A doom like Scheherazade's falls upon me
In a mandate as stern as the Sultan's decree;
I'm a florist in verse, and what would people say
If I came to a banquet without my bouquet?
It is trying, no doubt, when the company knows
Just the look and the smell of each lily and rose,
The green of each leaf in the sprigs that I bring,
And the shape of the bunch and the knot of the string.
Yes, 'the style is the man,' and the nib of one's pen
Makes the same mark at twenty, and threescore and ten;
It is so in all matters, if truth may be told;
Let one look at the cast he can tell you the mould.
How we all know each other! No use in disguise;
Through the holes in the mask comes the flash of the eyes;
We can tell by his—somewhat—each one of our tribe,
As we know the old hat which we cannot describe.
Though in Hebrew, in Sanscrit, in Choctaw, you write,
Sweet singer who gave us the Voices of Night,
Though in buskin or slipper your song may be shod,
Or the velvety verse that Evangeline trod.

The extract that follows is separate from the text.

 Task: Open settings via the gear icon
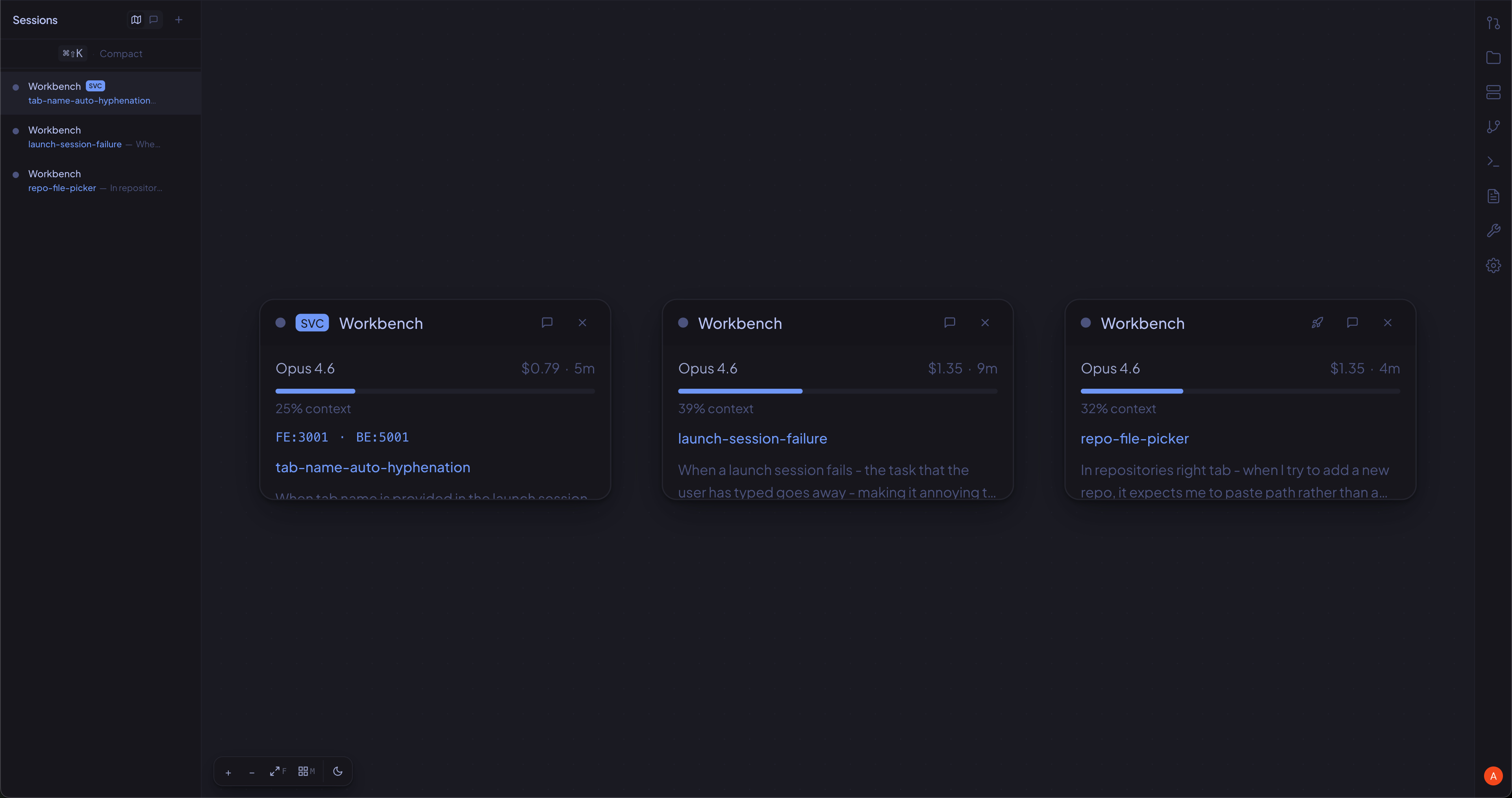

We shall say, 'You can't cheat us—we know it is you—
There is one voice like that, but there cannot be two.
MaËstro, whose chant like the dulcimer rings;
And the woods will be hushed when the nightingale sings.
And he, so serene, so majestic, so true,
Whose temple hypÆthral the planets shine through,
Let us catch but five words from that mystical pen
We should know our one sage from all children of men.
And he whose bright image no distance can dim,
Through a hundred disguises we can't mistake him,
Whose play is all earnest, whose wit is the edge
(With a beetle behind) of a sham-splitting wedge.
Do you know whom we send you, Hidalgos of Spain?
Do you know your old friends when you see them again?
Hosea was Sancho! you Dons of Madrid,
But Sancho that wielded the lance of the Cid!
And the wood-thrush of Essex—you know whom I mean,
Whose song echoes round us when he sits unseen,
Whose heart-throbs of verse through our memories thrill
Like a breath from the wood, like a breeze from the hill.
So fervid, so simple, so loving, so pure,
We hear but one strain and our verdict is sure—
Thee cannot elude us—no further we search—
'Tis Holy George Herbert cut loose from his church!
We think it the voice of a cherub that sings—
Alas! we remember that angels have wings—
What story is this of the day of his birth?
Let him live to a hundred! we want him on earth!
One life has been paid him (in gold) by the sun;
One account has been squared and another begun;
But he never will die if he lingers below
Till we've paid him in love half the balance we owe!